BEGIN

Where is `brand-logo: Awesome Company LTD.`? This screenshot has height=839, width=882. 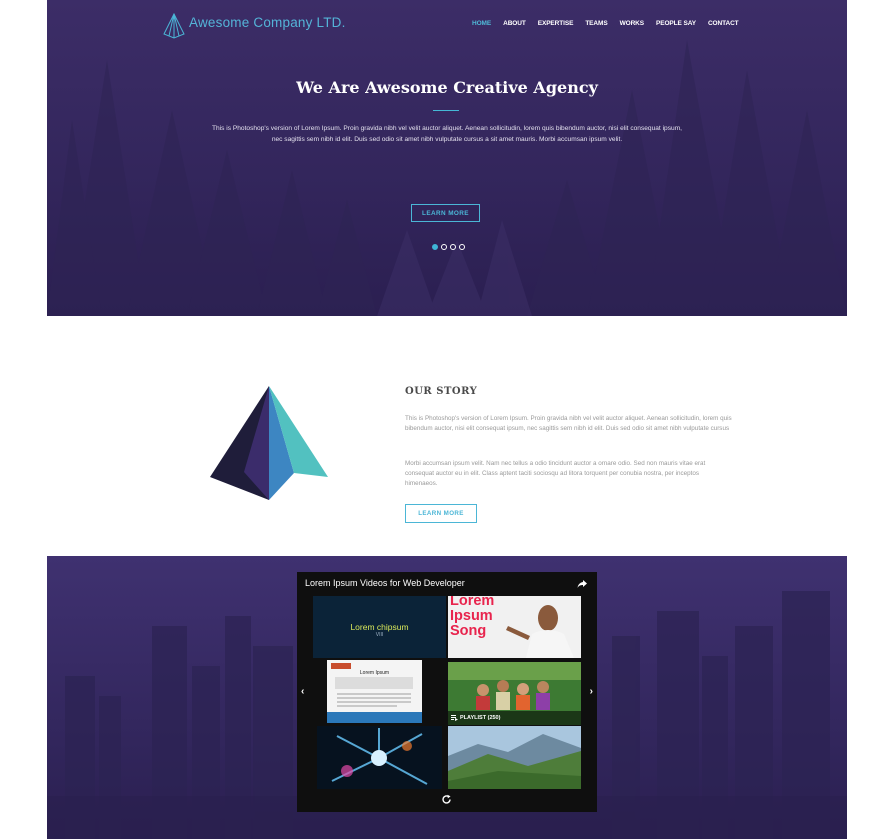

END
BEGIN

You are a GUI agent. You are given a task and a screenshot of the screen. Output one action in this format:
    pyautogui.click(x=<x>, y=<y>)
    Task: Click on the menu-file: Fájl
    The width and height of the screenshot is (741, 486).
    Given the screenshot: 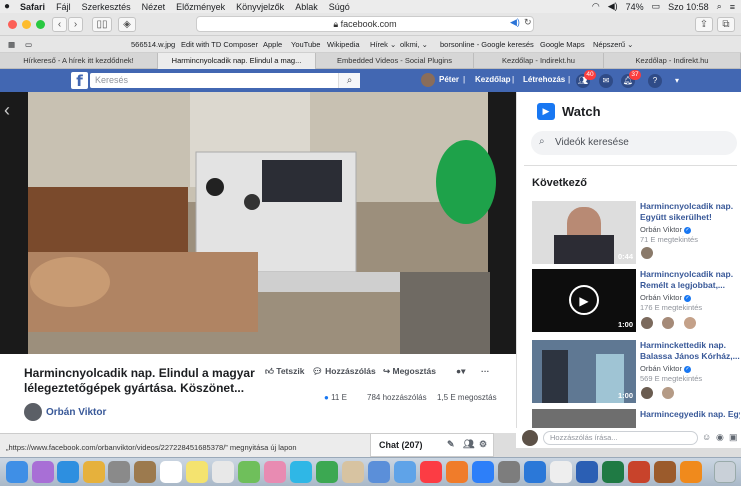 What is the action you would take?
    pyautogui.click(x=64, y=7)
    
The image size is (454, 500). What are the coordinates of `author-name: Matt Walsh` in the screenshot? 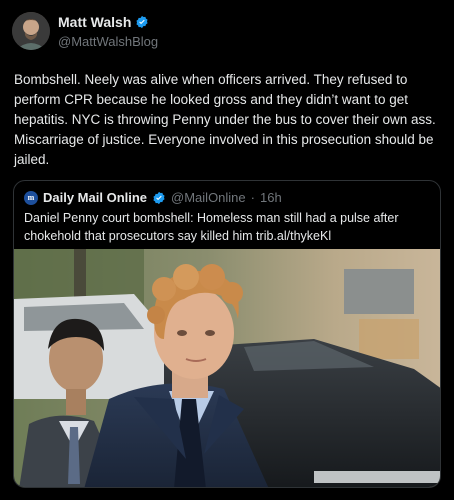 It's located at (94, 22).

END

*Task goal*:
Retype the lines between the one containing "You are a GUI" and the one containing "The width and", inclusive.

*Response below*:
You are a GUI agent. You are given a task and a screenshot of the screen. Output one action in this format:
    pyautogui.click(x=<x>, y=<y>)
    Task: Click on the menu-file: Fájl
    The width and height of the screenshot is (741, 486).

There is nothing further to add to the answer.